The annual concert has traditionally been held on Labor Day weekend at Avila Beach Golf Resort. It would have marked the beginning of the symphony’s 2015-16 season.

Concertgoers expressed their disappointment Monday via social media.

“So sad,” Aimee Aguilar wrote on The Tribune’s Facebook page. “We go every year, but it wouldn’t be the same without (longtime symphony Music Director) Michael Nowak.”

According to a news release sent at 10:47 p.m. Sunday, the decision to suspend Pops by the Sea this year was made by the symphony’s board of directors and orchestra musicians. It comes as the group is grappling with the aftermath its decision to terminate Nowak’s contract after 31 years with the symphony.
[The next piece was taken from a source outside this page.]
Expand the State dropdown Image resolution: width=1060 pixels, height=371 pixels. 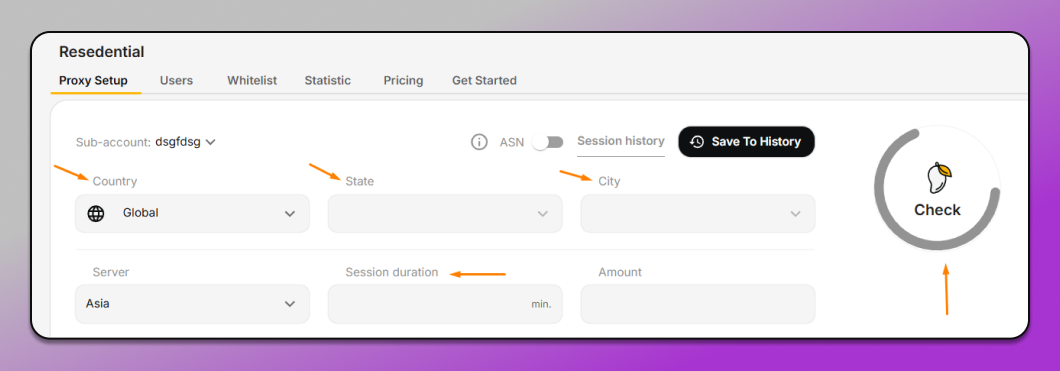click(x=445, y=214)
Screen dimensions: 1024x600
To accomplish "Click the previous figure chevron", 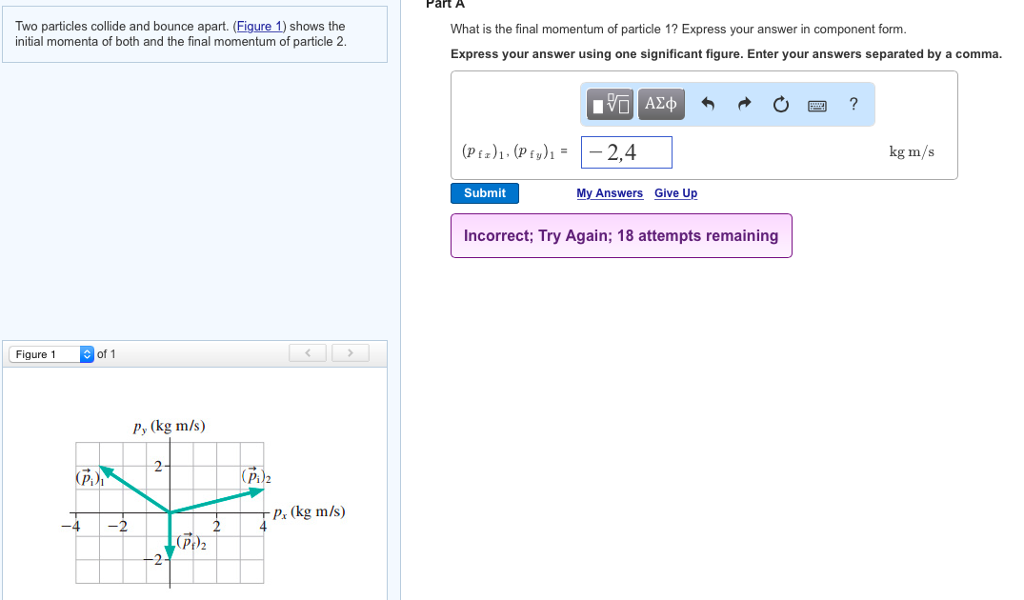I will coord(307,353).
The board has not given a reason for his dismissal.

“The orchestra, board and staff will use the time normally spent preparing for Pops by the Sea to collaborate closely on the presentation of our 2015-16 concert season,” symphony Executive Director Edmund Feingold said in the news release.
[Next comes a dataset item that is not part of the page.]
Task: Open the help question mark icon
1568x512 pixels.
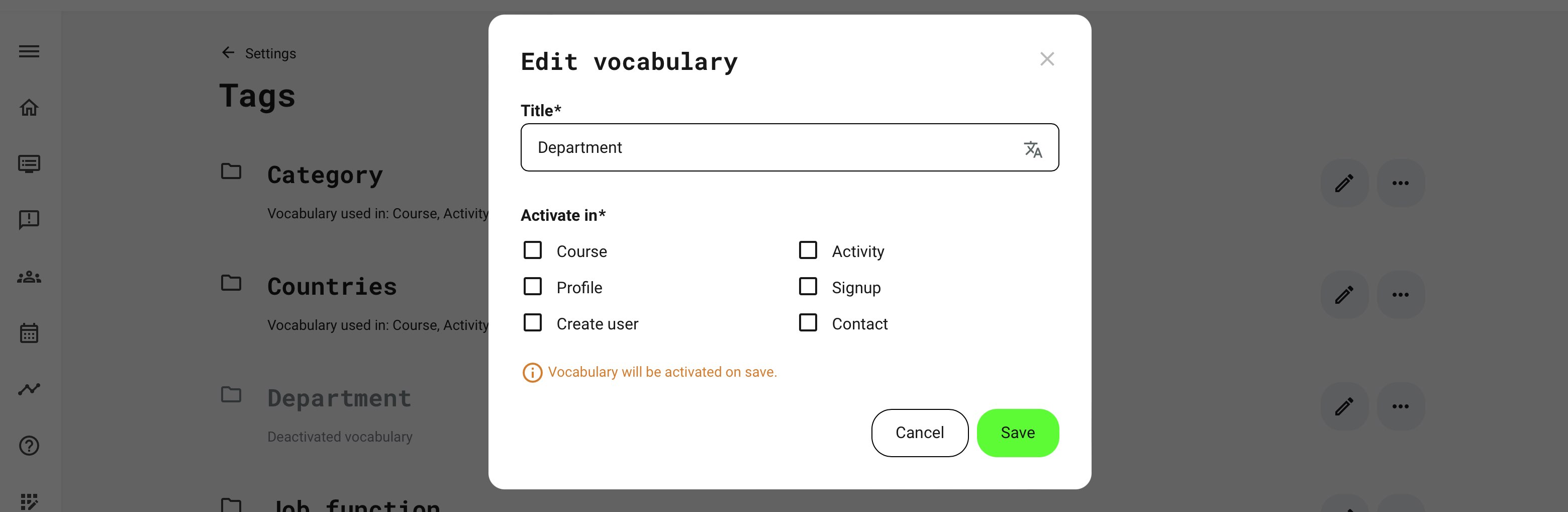Action: point(29,446)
On Monday, Nowak called the cancellation “a pity,” noting that the Avila Beach concert is one of the symphony’s most successful events.

“It usually does make money,” Nowak said. “It’s also the biggest outreach (the symphony has) with the community each year.”

Board President Liz Summer on Monday declined repeated requests to discuss why Pops by the Sea was canceled, how much money it typically raised for the symphony and how much the New Year’s Eve event would likely generate.

The symphony has been under increasing financial pressure in recent years, reporting a loss of $13,400 in the fiscal year ended June 30, 2014 — the most recent information available.

The Tribune left messages for seven other voting members of the 13-member symphony board Monday, seeking comment. 

India D’Avignon, immediate past board president, said only that she wasn’t part of the decision. But she noted that the joint news release is a hopeful sign. 

“Things are healing between the board and the orchestra,” she said. “We’re collaborating so much more than we ever had (before).”

Sunday’s announcement came on the heels of the resignations of two symphony stage managers.

Sam Moore, who worked for the symphony on and off since 1990, served as stage manager of Pops by the Sea for 13 years before resigning from that post in May.

Stage manager Thor Larsen, who coordinated symphony events at the Performing Arts Center and other area venues, also left his job with the organization.

Moore formally announced his resignation in a letter to Feingold sent May 19, noting his departure was motivated by Nowak’s ouster.

“I thought they had made a great mistake,” Moore said.

By terminating Nowak’s contract, Moore wrote, “(the board is) taking the family atmosphere out of the symphony.”

Moore didn’t know whether his resignation played a role in the decision to cancel Pops by the Sea.

“Quite honestly, they could do Pops without me,” he said.